Anne, the young obit writer (played by Amanda Seyfried), accepted her assignment with strong reservations (after meeting Harriet, Anne said, “She puts the bitch in obituary”); and she interviewed everyone on the list that she could get hold of and wrote up a draft of Harriet’s obituary, but it proved unsatisfactory.
Harriet didn’t want to be remembered that way, so she embarked upon what proved to be the last adventure of her life—refashioning her image so she would be remembered for who she really was and not the person everyone took her to be, assigning Anne to rewrite her obituary in the process, and the result is an entertaining comedy-drama that called for one or two Kleenex tissues…

I’ve read most of Shirley MacLaine’s books (my favorite is still Sage-ing While Age-ing) and I’ve seen many of her movies, and true to my conviction that a writer does not choose the books they write nor does an actor choose the roles they play, rather they choose the writer and the actor, I can’t help but marvel at Shirley MacLaine’s inordinately successful career as an actor/writer because I believe she chose her current lifetime to expand the paradigm of social consciousness with her “kooky” view of the world that she realized while looking for herself. 

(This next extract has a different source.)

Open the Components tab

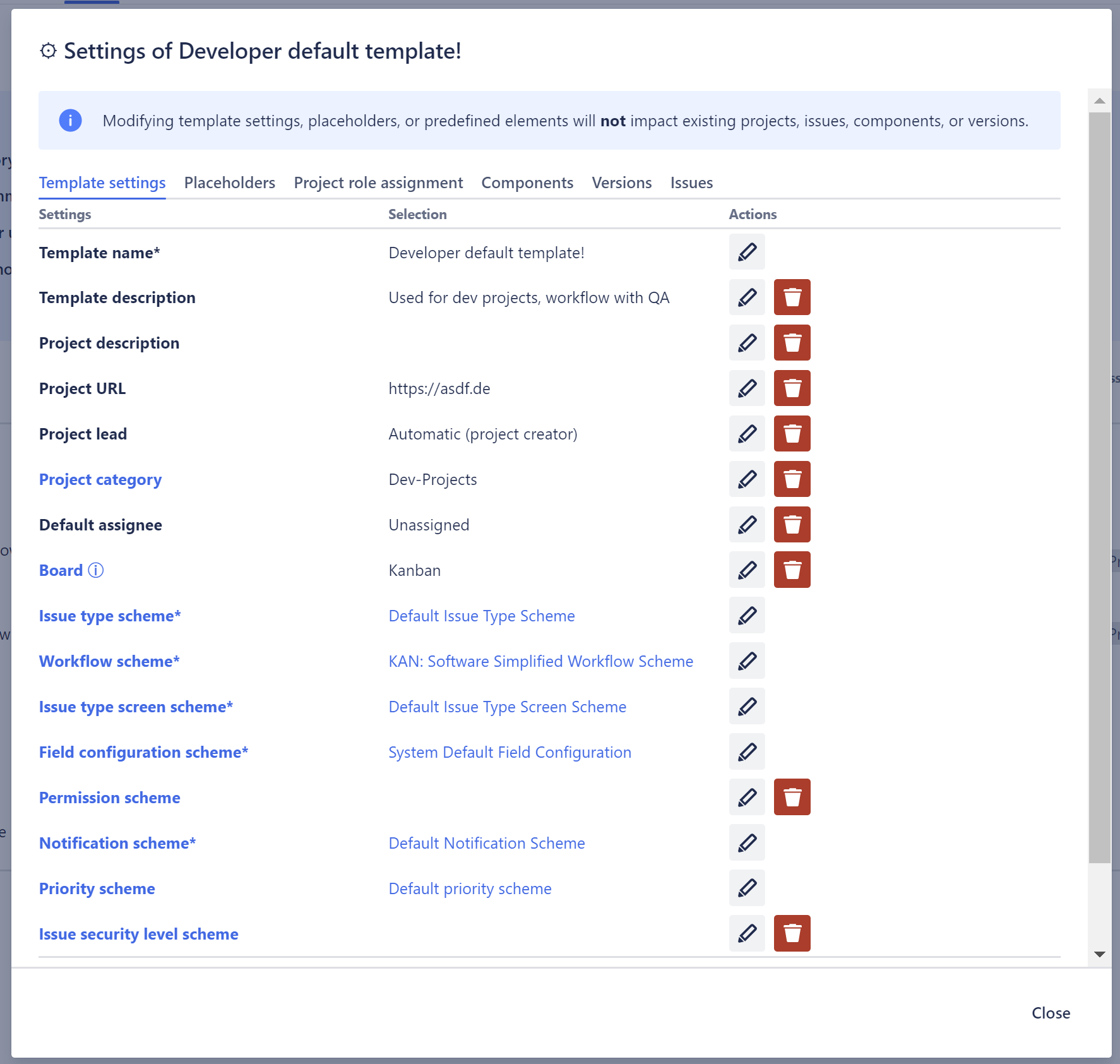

“The truth is that no matter where I went, I was always looking for myself. The journey into myself as I evaluated my beliefs and values, whether living at home or in far-flung corners of the world, has been the most important journey of all. That journey is what led to my search to understand the true meaning of spirituality. I was learning that I was truly creating everything. I was learning to understand the character I had created as myself in the theater of life,” said Shirley MacLaine in her tell-it-as-I-have-lived-it memoir I’m Over All That And Other Confessions.
Driven by the imperative of her essential nature to realize what C. G. Jung called “wholeness and singleness of self,” at the age of eighty-two she may not have realized her goal to her satisfaction, but Shirley MacLaine is still true to her calling to find herself; which was why I had to see The Last Word, because the title of her latest movie (she was one of the executive producers) spoke to what I believe to be her most sagacious view on life and which Harriet/MacLaine passed on to the young staff writer who wrote up Harriet’s new obituary which we get to hear at her funeral because Harriet Lauler does die of congenital heart failure.

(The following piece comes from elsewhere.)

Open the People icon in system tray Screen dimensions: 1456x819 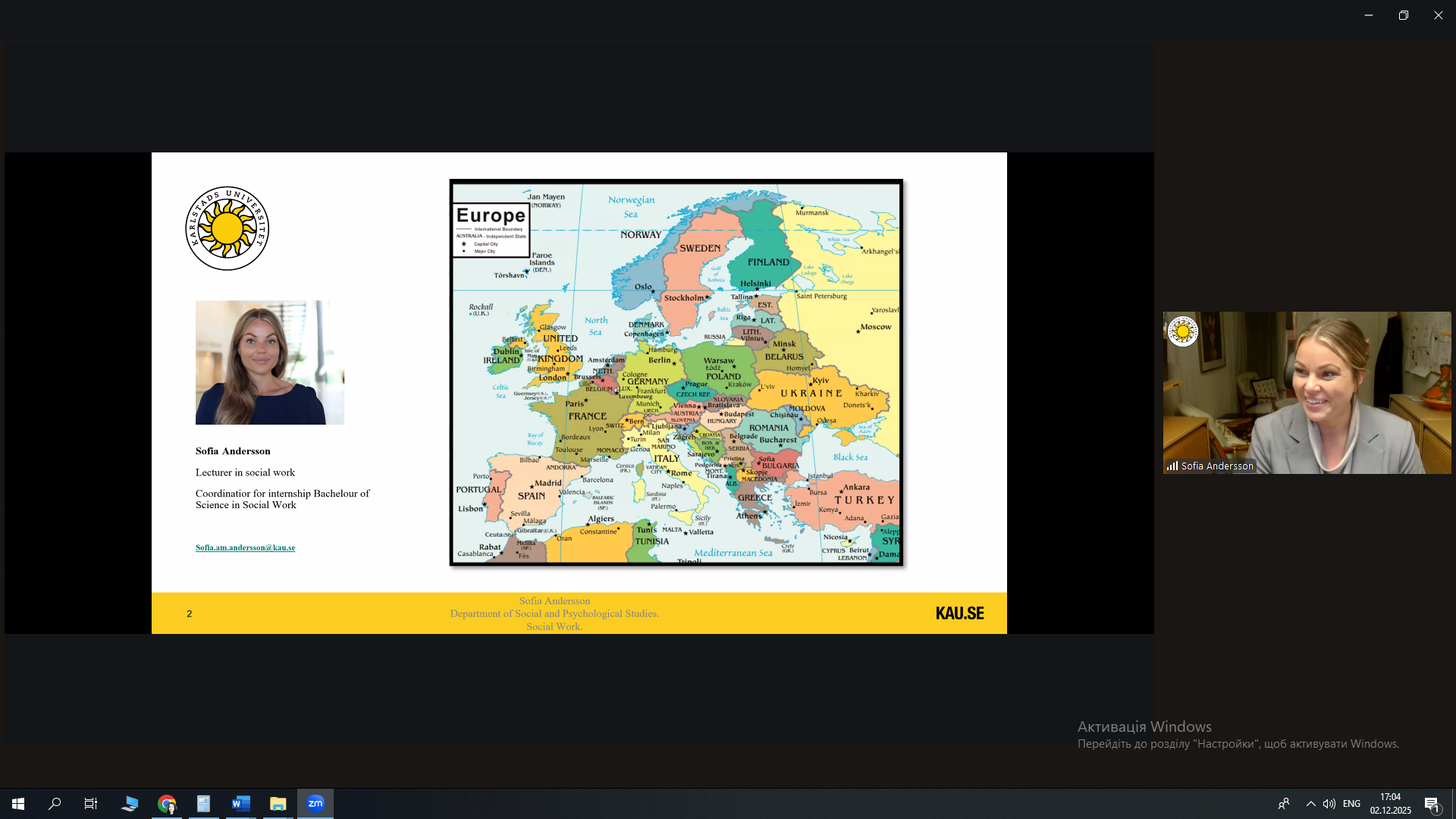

The essence of Harriet/MacLaine’s wisdom that she passed on to the young obit writer who kept a notebook of personal essays in her dream of becoming a real writer one day and who by the end of the movie is completely won over by the feisty octogenarian who challenged Anne’s life premise, was for her to be true to herself, something that sounds like an outworn New Age cliché but which holds as much truth today as it did when Polonius uttered those famous words of advice to his son Laertes in Shakespeare’s play Hamlet: “This above all to thine own self be true, /And it must follow, as the night the day, /Thou canst not then be false to any man.”
That sums up Shirley MacLaine, a woman who risked her professional reputation for her New Age belief in reincarnation and UFOs which labelled her “kooky” but which only confirmed that she was and still is decades ahead of her time; and in her role as the uncompromising Harriet Lauler, I think Shirley MacLaine gets the last word, and I honestly think I can hear her laughing.